We slip into the elevator just before the doors snap shut,
two metal lips arguing about whether to kiss or bite.
The floor vibrates—
a mechanical giggle—
as if the whole contraption is amused
that we trust it with our weight.
Something above us drops,
something below us rises,
and the cables hum like a violin bow
dragged across a bicycle wheel.
Reflections of us flicker in the brushed steel,
splitting, rejoining,
misaligned like frames from a film
spliced by a drunk archivist.
We are the flicker that refuses a single flame,
seen from the side,
from the other side,
from the side that isn’t a side at all.
The elevator jerks upward—
too fast,
too sideways—
and gravity forgets its manners.
We grab at ourselves,
at each other,
at versions that slide like wet paint.
Whispers coil around our ankles,
not asking, not warning—
just tugging at the seams
where our intentions come apart.
Our hands break into different hungers,
one reaching for the next floor’s promise,
the other clutching a shape
that might be a handle
or might be a joke.
We are the flicker that refuses a single flame,
seen from the side,
from the other side,
from the side that isn’t a side at all.
We glimpse ourselves in the mirrored doors—
one leaning into the rising dark,
breathing out a current never granted,
the other blessing deeds
no witness could survive.
The elevator shudders,
a spine cracking,
a throat swallowing.
We rise.
The walls rise with us.
The air begins to chant in our ears.
Rise with us—
rise through us—
rise past us—
rise beyond us—
rise.
Rise with us—
rise through us—
rise past us—
rise beyond us—
rise.
We are the flicker that refuses a single flame,
seen from the side,
from the other side,
from the side that isn’t a side at all.
The elevator convulses like a readymade possessed,
cables shrieking, lights stuttering,
the whole shaft twisting into a single command:
up.
Our breath fractures into shouts we don’t remember starting.

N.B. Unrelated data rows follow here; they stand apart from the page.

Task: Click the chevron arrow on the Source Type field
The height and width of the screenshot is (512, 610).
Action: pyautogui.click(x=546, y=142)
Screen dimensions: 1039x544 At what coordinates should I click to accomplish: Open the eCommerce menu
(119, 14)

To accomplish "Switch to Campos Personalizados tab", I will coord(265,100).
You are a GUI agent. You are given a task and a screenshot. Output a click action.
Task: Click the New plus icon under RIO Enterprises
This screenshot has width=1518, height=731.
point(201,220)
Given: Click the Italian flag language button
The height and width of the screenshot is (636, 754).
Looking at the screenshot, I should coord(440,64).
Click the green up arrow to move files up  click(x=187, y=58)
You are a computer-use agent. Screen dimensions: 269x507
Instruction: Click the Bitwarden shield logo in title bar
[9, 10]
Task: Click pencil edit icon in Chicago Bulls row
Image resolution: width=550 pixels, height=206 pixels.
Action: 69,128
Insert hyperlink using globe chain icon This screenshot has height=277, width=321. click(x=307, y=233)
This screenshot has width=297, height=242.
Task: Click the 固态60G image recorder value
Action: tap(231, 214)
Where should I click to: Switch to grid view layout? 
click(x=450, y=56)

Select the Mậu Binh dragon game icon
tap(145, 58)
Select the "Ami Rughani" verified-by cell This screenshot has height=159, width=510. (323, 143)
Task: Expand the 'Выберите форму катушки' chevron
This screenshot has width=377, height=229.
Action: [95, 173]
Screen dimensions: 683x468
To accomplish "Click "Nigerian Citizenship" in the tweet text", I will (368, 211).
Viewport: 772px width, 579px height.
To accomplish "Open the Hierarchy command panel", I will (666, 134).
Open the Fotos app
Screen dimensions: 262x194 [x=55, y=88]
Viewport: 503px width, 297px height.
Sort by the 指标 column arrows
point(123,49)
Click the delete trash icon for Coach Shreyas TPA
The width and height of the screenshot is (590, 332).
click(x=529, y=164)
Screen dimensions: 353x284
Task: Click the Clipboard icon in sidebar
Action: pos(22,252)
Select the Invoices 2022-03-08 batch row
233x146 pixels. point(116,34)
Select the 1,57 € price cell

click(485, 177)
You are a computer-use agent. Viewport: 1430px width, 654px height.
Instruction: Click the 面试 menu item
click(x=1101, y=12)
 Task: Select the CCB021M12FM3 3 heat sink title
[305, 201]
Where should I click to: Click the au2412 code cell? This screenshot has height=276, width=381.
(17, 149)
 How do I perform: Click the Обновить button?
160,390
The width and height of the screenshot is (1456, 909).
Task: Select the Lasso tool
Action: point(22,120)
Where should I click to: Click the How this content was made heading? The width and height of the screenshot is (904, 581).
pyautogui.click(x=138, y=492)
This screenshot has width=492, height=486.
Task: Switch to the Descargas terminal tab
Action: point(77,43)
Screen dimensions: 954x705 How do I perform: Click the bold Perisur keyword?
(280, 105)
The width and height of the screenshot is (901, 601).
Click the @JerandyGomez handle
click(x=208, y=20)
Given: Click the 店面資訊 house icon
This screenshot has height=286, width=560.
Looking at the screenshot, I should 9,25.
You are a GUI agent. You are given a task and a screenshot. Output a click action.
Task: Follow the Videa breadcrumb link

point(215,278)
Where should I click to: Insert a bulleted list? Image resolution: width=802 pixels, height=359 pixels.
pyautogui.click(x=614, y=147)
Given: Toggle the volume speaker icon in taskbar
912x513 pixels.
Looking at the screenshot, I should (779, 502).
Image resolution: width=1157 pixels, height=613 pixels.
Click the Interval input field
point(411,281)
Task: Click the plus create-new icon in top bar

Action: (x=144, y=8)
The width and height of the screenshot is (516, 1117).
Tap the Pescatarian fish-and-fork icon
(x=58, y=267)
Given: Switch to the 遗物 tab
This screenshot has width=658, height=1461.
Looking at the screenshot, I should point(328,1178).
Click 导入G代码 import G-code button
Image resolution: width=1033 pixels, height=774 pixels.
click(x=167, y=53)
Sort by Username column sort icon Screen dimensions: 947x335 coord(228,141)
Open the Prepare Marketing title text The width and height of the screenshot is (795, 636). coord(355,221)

Our limbs jerk in rhythms older than our bones,
as if something ancient and laughing
has seized the controls.
The mirrored walls erupt with faces we almost recognize,
laughing, screaming, singing—
all of them ours,
none of them aligned,
each one a misprint of the last.
They surge with us,
through us,
as the elevator rockets upward
and the roar below becomes a mouth
big enough to swallow the world.
The chant rises inside our blood—
not words now,
just the ecstatic stutter
of something breaking free
from the idea of meaning.
A panel flares open—
a brief wound of light—
demanding our name before it closes.
We strike it hard,
ink fleeing,
surface erasing,
but the pressure sinking deep,
driving us upward as the elevator shudders behind us
in a sound like a god remembering
that even hunger
can be absurd.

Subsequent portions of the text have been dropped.